Ele pediu ao Congresso que autorize ataques militares contra a Síria, em resposta ao que os EUA dizem ter sido um ataque com armas químicas realizado pelo governo sírio, no qual foram mortas mais de 1.400 pessoas em 21 de agosto. A questão está suspensa enquanto se empreendem esforços diplomáticos para retirar as armas químicas da Síria.

“Espero que as conversas que o secretário Kerry teve com o ministro de Relações Exteriores Lavrov, bem como com alguns dos outros envolvidos nisto, possam apresentar um resultado concreto”, declarou Obama.

Kerry e Lavrov vão manter conversações sobre a Síria em Genebra.

Obama citou o orçamento, a imigração e a imposição de sua marca na legislação sobre saúde como questões para as quais está se voltando agora.

O governo norte-americano enfrenta obstáculos assombrosos nessas três frentes e, em particular, no orçamento, para o qual o tempo está se esgotando. Os republicanos do Congresso buscam eliminar o custeio para a legislação de saúde, conhecida como Obamacare, e querem que o presidente concorde com cortes de gastos em troca da elevação do limite de endividamento do país.

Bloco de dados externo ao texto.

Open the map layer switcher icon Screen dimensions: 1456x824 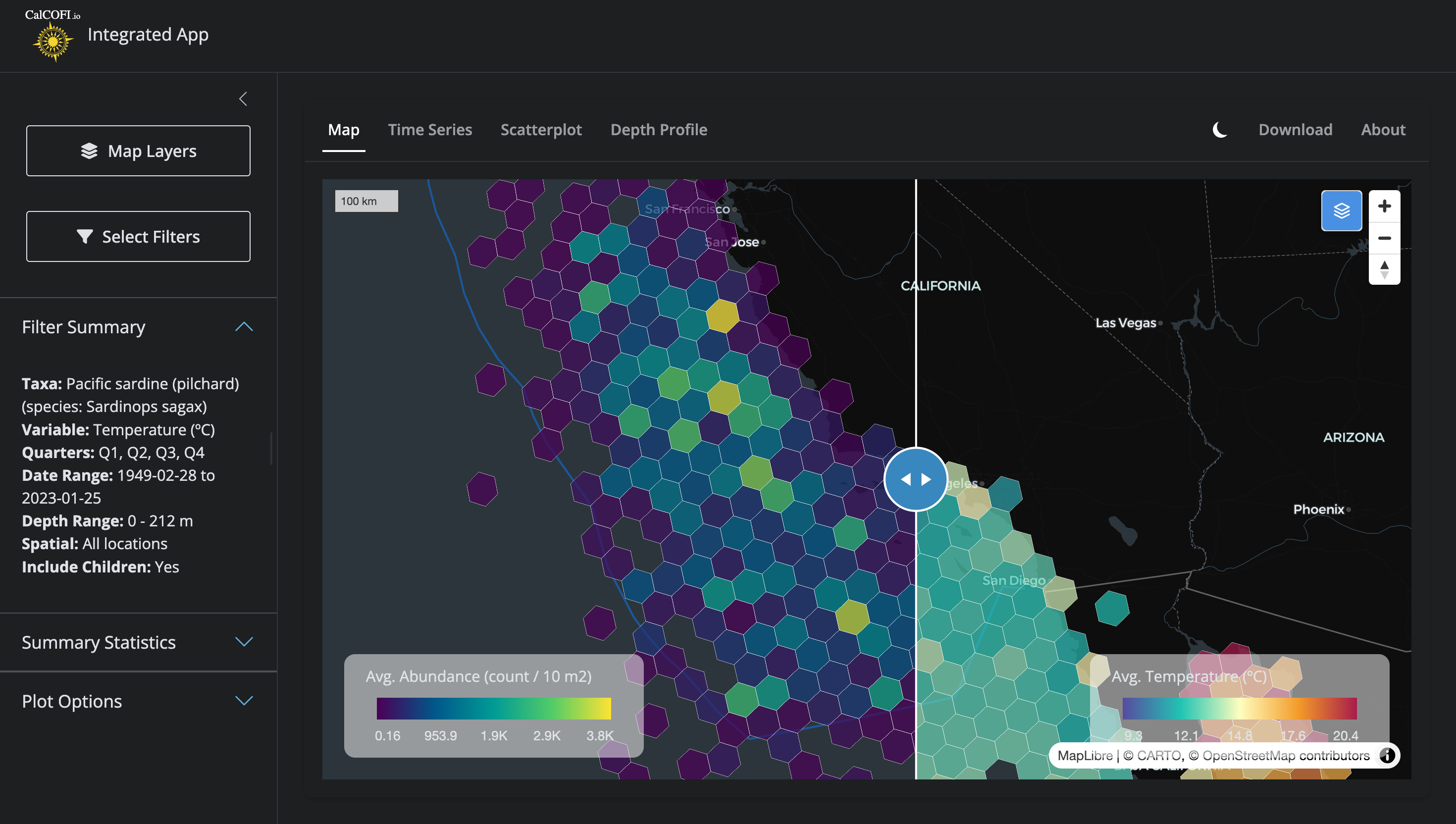coord(1341,210)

Os congressistas têm de aprovar até o fim do mês leis que garantam a continuação do financiamento da máquina do governo, do contrário a administração terá de fechar a portas. Se o limite do endividamento não for ampliado após uma data em torno de meados de outubro, o governo ficaria numa situação de falência.

O governo Obama também luta para garantir que os norte-americanos sem plano de saúde adquiram uma cobertura antes da entrada em vigor da nova lei, em 1 de outubro.

“Nós vamos focar em algumas questões específicas, incluindo alguns dos debates sobre orçamento que terão lugar nas próximas semanas”, disse ele, citando ainda a questão da saúde.